La empresa tiene un plazo de cinco días hábiles para presentar una reposición a la SMA si tiene cuestionamiento en cuanto a nuestra resolución. Luego de ello, tiene 15 días hábiles para presentar la reclamación al Tribunal Nacional Ambiental y en ese proceso, obviamente, se debatirán nuestros argumentos y los de la empresa. Posterior a ello, también se puede recurrir a la Corte Suprema para establecer si la forma y el fondo de un eventual fallo al Tribunal Ambiental y cumple con los estándares requeridos por la ley.

Nuevos escapes

Este año ocurrió otro escape de peces (Blumar) bajo condiciones similares de las de Mowi Chile en 2018. ¿Cree que hay que aumentar los esfuerzos para que estas situaciones no se repitan?

Tenemos a la vista que aproximadamente todos los años en promedio se escapan un millón de salmones. En particular, el 2018 el volumen de escape aumentó significativamente por este evento en particular, lo que, a todas luces, genera un impacto mucho más significativo. Esperamos que la industria, en general, incorpore medidas que les permitan tener las condiciones de seguridad apropiadas en sus centros de cultivo. Acá no solamente hay que poner el foco en el impacto de estos eventos, sino que también en la infracción misma. La infracción (en el caso de Mowi) tiene que ver con que este centro, desde el punto de vista de diseño, de construcción y de mantención no presentaba condiciones de seguridad apropiadas y elementos de cultivo de óptima calidad y de resistencia, lo que fue constatado en nuestra investigación y lo hicimos presente en nuestra decisión final.
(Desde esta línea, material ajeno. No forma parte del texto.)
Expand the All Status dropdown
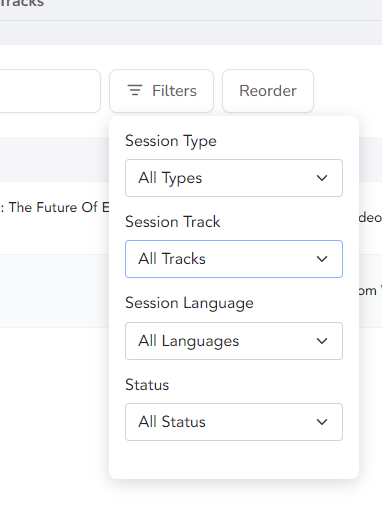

Datos estos hechos, ¿seguirá aumentando la fiscalización y las exigencias a la industria del salmón?

El cambio climático va a revertir, en el mediano plazo, condiciones de riesgo cada vez mayores. Es por eso que la regulación debe seguir perfeccionándose. La Subsecretaria de Pesca y Acuicultura ya emitió un reglamento para establecer nuevas condiciones de seguridad en los centros de cultivos y, además, nosotros esta semana incorporamos una instrucción general que establece la obligación de medir ciertas variables ambientales (oxígeno disuelto, temperatura y sanidad) y reportarlas en línea a la superintendencia. Aquí, queremos emigrar de una fiscalización tradicional en terreno a una fiscalización remota que tenga una presencia y cobertura mucho mayor e incentivar el cumplimiento de la industria de manera mucho más profunda.

Tenemos la oportunidad de partir una nueva fase en la que la sostenibilidad ambiental en la acuicultura sea el estándar mínimo, y eso es lo que estamos promoviendo. La superintendencia no tiene como objetivo sancionar directamente. Lo que nosotros queremos es que se cumpla la normativa y tenemos distintos instrumentos, no sólo el sancionatorio, para generar la colaboración o el incentivo correcto para que la industria actué de manera responsable como, en un gran porcentaje, hemos detectado que lo hace.